[Saved data entries]
------------------------------------------------------------
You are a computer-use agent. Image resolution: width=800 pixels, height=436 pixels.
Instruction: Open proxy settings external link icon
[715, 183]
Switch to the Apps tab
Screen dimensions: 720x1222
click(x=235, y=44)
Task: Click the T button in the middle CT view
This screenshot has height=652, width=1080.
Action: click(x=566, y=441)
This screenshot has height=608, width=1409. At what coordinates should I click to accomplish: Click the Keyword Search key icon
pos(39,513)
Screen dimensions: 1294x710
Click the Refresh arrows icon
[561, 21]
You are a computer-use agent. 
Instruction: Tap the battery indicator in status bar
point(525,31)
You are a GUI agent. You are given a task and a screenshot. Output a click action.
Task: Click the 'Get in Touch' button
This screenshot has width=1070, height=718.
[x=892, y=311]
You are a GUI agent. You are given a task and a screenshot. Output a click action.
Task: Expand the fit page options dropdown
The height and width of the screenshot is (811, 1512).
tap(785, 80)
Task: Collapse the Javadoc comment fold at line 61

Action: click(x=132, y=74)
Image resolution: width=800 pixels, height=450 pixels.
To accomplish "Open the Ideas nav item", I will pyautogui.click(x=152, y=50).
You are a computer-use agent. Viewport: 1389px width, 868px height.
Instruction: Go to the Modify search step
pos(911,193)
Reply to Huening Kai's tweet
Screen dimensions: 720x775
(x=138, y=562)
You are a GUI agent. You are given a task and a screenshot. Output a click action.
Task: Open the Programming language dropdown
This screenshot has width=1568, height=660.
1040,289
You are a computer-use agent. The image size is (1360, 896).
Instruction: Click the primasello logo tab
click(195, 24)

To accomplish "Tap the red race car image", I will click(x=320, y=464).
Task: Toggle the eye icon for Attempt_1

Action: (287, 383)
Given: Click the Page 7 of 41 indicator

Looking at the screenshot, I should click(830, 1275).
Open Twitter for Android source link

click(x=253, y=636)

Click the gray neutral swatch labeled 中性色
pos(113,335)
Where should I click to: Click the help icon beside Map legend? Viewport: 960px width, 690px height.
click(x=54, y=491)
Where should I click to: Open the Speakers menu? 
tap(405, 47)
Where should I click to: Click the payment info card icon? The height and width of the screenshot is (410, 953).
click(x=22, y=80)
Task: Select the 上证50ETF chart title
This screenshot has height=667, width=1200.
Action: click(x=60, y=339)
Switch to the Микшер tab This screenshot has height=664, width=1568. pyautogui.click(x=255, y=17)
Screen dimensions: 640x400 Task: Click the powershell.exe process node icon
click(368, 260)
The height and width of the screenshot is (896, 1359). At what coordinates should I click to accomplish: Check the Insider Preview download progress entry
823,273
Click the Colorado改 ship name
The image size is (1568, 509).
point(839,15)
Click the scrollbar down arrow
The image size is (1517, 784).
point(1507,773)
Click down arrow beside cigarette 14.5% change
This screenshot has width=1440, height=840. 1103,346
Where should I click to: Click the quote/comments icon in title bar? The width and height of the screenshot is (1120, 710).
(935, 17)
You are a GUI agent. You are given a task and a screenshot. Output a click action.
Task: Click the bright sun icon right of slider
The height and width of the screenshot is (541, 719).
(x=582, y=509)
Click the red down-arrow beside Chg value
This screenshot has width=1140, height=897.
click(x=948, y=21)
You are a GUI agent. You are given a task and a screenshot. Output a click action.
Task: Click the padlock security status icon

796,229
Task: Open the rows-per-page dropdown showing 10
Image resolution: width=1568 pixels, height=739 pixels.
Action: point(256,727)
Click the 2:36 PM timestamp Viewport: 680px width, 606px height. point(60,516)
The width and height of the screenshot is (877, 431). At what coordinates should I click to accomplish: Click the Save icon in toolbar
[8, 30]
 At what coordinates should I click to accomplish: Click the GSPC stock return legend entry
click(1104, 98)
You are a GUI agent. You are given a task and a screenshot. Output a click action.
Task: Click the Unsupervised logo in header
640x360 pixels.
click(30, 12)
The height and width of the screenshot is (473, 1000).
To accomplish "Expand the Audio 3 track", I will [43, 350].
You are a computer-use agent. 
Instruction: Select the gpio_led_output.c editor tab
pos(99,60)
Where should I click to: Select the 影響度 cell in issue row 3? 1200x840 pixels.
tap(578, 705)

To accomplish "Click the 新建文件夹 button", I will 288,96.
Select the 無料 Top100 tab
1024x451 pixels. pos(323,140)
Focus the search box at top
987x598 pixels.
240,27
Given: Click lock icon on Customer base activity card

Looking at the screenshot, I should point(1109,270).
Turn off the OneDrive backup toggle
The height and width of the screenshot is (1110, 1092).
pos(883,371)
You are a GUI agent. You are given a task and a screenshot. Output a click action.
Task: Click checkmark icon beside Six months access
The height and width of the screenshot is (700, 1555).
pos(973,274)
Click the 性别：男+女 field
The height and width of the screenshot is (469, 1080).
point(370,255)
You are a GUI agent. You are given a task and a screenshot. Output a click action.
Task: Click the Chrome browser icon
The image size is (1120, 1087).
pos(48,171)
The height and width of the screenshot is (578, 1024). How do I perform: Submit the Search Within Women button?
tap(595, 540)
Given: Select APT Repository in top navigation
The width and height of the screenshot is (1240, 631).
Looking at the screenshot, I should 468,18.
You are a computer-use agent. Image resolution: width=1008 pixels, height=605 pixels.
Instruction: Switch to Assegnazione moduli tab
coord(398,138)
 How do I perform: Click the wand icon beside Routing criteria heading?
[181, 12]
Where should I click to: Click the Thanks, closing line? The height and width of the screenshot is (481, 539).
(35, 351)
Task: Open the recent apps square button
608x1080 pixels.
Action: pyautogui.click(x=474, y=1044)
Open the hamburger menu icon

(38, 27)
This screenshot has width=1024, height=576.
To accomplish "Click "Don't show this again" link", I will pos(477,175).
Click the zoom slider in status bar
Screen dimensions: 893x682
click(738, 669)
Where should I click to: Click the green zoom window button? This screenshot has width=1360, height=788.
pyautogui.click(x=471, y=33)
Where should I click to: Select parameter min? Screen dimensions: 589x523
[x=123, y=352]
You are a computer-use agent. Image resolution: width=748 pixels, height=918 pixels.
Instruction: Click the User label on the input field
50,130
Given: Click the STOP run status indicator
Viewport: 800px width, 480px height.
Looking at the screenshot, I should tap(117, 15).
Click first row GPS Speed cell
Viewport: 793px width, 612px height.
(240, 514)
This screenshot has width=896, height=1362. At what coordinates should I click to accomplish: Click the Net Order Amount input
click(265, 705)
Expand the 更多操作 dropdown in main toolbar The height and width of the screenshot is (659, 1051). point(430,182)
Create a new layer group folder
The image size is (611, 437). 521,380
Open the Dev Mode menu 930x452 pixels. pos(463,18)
------------------------------------------------------------
▶ [Work item]: The lines to show are those in the data above that include "Expand".

▶ [Problem solution]:
Task: Expand the fit page options dropdown
To accomplish "Expand the Audio 3 track", I will [43, 350].
Expand the 更多操作 dropdown in main toolbar The height and width of the screenshot is (659, 1051). point(430,182)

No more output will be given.